Finding the Hidden Story: An Audio Evening with Big Shed

With Ari Kuschnir, Scott Thrift, Ben W, and David Usui. Moderated by journalist Tom Roston.

It’s a noisy, noisy world out there. Big Shed wants you to isolate the signal of the good stories from the din of mediocrity.

Big Shed’s throwing a party, and you’re invited. Their work making audio and multimedia documentaries over the last few years has them thinking about the ways we gather and share stories. They will present two of their ongoing projects – Verite x 2 and the Place + Memory Project – as a way to examine ideas like treating your microphone as a camera, the value of real social networks beyond the virtual kind, and what happens when your audience becomes your collaborator. The evening will be part discussion, part dinner theatre and part dance party. And how can you say “no” to that?

Program

Verite x 2: In 2011, Big Shed held an audio challenge called Verite + 1 to encourage audio producers to create a story almost entirely out of verite recordings. Big Shed believes this is a powerful and beautiful storytelling tool, which you’re unlikely hear on North American radio documentary. Producers rarely use verite in their stories and when they do, radio editors find it confusing, too long and disorienting. Big Shed finds that lame, and the challenge is their way of turning the tide. At the event, we’ll hear selections from the first contest. And with a little help from the audience and The Big Shed Players, they will not only announce the details of Verite x 2, they’re going to put you in the middle of the scene. Picture the Maysles brothers hosting Let’s Make a Deal… it’ll be kinda like that.

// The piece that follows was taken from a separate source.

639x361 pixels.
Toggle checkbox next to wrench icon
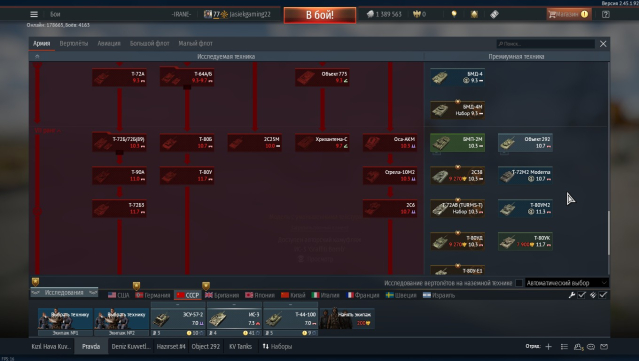pos(582,295)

Place + Memory: How do we use the past to connect people in the present? Place + Memory is a radio and web-engagement project that answers that question while recreating places that were significant in our lives but now, no longer exist. Using documentaries as a starting point, the project unleashes public stories of time and place. The project was launched as a national project in 2009 with NPR and AIR. Now Place + Memory is working to launch a series of local projects across the US, using story gathering to build community relationships. And since that sounds 10 times more boring than it is, they’re going to show you how it’s done with what they like to call a documentary square dance. You bring your boots, they’ll call the dance, and by the end of this choreographed, storytelling fandango they promise to leave you in an exhausted state of documentary bliss.

Presenter

Shea Shackelford is an independent documentary producer, and his audio and multimedia awards include a Bronze for Best Radio Documentary at the 2010 Third Coast International Audio Festival. He is the creator of the Place + Memory Project, a public media project mapping a landscape of remembered places. When Shea isn’t producing his own stories, he’s busy training other media makers and helping organizations design and create their own media projects. Shea is a regular producer-in-residence at the Center for Documentary Studies at Duke University.

 

 

Jesse Dukes has been working as a journalist since 2005, producing audio and multimedia stories for radio and the web. He also writes magazine articles. His radio work has aired on Studio 360, Weekend Edition and Day to Day and other national and regional radio programs. Print and award-winning multimedia work has appeared in the Virginia Quarterly Review and Global Post. When he isn’t working from his home in Charlottesville, VA, Jesse’s frequently reporting from places as far and wide as central Alaska, Downeast Maine, or Tanzania.

 

Big Shed Players – Big thanks to Sam Greenspan and Ben Pagac who helped design and create a bit of audio theatrics for the evening’s presentation.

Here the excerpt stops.